BEGIN Source text

Pink blood may also be a sign of low estrogen (especially if you’re bleeding between periods, aka spotting) or ovulation. Postpartum bleeding, or lochia, may become a pinkish about a week after giving birth. If you’re pregnant, pink blood may also be a sign of miscarriage. Look out for other symptoms of miscarriage as well, such as cramping, passing tissue, abdominal pain, dizziness, or losing your typical pregnancy symptoms. If you think you may be having a miscarriage, reach out to your doctor right away.
Bright Red Period Blood
Like that pink hue, bright red blood is typically seen toward the beginning of your period, when the blood is freshest. “As one’s uterus contracts and the flow gets steadier, the blood sheds quicker as the cycle continues,” Dr. Jackman explains. “This makes the blood a more crimson red as it does not oxidize due to quick explosion.” In this case, “explosion” refers to the faster rate at which the blood leaves the uterus and vagina.

END Source text
BEGIN Data shown

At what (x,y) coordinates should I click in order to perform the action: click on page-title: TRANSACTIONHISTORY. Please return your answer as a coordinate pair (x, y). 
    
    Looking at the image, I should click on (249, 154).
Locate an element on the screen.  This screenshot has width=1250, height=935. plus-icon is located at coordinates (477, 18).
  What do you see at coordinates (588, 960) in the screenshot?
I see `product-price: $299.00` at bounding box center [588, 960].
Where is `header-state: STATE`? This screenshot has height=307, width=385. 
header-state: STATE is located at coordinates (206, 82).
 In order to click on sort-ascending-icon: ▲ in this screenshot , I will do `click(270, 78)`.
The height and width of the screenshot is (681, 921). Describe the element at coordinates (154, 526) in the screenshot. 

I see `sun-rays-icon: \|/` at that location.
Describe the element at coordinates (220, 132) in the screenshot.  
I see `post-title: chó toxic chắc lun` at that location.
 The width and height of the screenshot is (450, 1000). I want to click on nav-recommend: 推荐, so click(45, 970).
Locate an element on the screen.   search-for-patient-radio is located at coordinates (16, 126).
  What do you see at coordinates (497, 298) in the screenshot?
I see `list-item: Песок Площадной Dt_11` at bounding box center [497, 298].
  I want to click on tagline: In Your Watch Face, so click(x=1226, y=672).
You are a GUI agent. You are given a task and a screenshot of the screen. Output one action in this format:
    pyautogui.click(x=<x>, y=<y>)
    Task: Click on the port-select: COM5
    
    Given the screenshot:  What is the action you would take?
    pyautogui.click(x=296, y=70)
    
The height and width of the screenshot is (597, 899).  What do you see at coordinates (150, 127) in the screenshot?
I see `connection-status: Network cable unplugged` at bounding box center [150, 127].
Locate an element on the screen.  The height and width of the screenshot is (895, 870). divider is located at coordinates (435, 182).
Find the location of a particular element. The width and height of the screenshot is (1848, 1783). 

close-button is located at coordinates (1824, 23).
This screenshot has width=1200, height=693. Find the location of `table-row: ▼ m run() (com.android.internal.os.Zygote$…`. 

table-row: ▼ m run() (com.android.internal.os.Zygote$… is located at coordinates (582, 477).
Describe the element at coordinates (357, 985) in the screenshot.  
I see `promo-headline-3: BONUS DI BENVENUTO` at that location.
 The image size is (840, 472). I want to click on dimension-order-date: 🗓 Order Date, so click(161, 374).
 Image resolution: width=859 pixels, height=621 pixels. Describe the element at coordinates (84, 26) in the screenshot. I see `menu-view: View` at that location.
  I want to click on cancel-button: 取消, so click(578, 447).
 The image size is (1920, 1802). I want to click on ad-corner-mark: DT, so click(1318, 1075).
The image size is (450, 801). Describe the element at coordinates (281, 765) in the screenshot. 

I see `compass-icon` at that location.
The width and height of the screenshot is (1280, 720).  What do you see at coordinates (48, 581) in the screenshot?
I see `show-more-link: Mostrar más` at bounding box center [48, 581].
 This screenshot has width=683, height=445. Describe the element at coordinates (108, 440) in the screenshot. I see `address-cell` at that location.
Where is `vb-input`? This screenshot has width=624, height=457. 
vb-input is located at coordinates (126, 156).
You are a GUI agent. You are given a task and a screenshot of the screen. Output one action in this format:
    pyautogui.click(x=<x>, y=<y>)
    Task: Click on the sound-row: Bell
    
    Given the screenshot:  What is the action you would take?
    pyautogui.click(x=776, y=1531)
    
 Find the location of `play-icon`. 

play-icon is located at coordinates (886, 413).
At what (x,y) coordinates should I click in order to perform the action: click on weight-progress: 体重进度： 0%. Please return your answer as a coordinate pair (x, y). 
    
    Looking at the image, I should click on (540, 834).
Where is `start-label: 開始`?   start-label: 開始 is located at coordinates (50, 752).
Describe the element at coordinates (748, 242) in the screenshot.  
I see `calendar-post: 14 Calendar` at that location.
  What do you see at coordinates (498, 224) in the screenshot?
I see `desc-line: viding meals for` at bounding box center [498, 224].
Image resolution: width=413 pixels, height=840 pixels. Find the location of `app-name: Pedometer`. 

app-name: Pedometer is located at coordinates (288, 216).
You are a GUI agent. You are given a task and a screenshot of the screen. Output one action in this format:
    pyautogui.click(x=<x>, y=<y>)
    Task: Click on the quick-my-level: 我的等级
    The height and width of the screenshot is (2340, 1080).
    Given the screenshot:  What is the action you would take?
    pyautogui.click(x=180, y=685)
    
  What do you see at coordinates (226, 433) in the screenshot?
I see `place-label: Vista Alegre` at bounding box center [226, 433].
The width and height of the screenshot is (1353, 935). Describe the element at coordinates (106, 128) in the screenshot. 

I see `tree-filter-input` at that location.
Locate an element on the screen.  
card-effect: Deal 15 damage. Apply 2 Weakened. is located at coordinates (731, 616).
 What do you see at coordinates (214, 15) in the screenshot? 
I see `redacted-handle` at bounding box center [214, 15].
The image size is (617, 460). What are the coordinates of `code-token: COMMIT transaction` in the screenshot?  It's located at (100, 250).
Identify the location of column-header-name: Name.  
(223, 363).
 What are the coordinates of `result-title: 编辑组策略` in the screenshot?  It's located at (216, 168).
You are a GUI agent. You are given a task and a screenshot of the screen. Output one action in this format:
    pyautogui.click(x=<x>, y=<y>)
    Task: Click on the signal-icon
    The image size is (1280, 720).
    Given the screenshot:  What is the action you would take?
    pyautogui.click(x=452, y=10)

END Data shown

What this exercise asks =>
a) In the passage on period blood color, what does the word "explosion" refer to?
b) Pick up the passage on period blood color at the point where it stops, and continue it.

Task results =>
a) It refers to the faster rate at which the blood leaves the uterus and vagina.

b)
Bright red blood may also be caused by miscarriage (see other signs of miscarriage above) as well as uterine polyps or fibroids, which are noncancerous growths in the uterus that can cause the kind of heavy flow that leads to bright red period blood. Adenomyosis, which is when the tissue that lines your uterus grows into and thickens your muscle tissue, may also cause heavy, painful periods with bright red blood, along with pelvic pain and pain during sex.
Dark Red Period Blood
As you may have guessed, blood that’s a darker shade of red is older than the bright red blood seen toward the beginning of your period. While blood will typically grow darker as your cycle progresses, it can also appear darker if it’s been “sitting in your uterus” for some time, according to Dr. Segura. Dark red blood is most often seen in the morning or after you’ve been laying down for a while — because the longer it takes for the blood to pass through the uterus, the more time it has to oxidize.
Dr. Segura notes that dark red blood could also be an indication of a passing blood clot, which is similar in color. If you have a heavier flow, you may also see more dark red blood compared to those with lighter periods.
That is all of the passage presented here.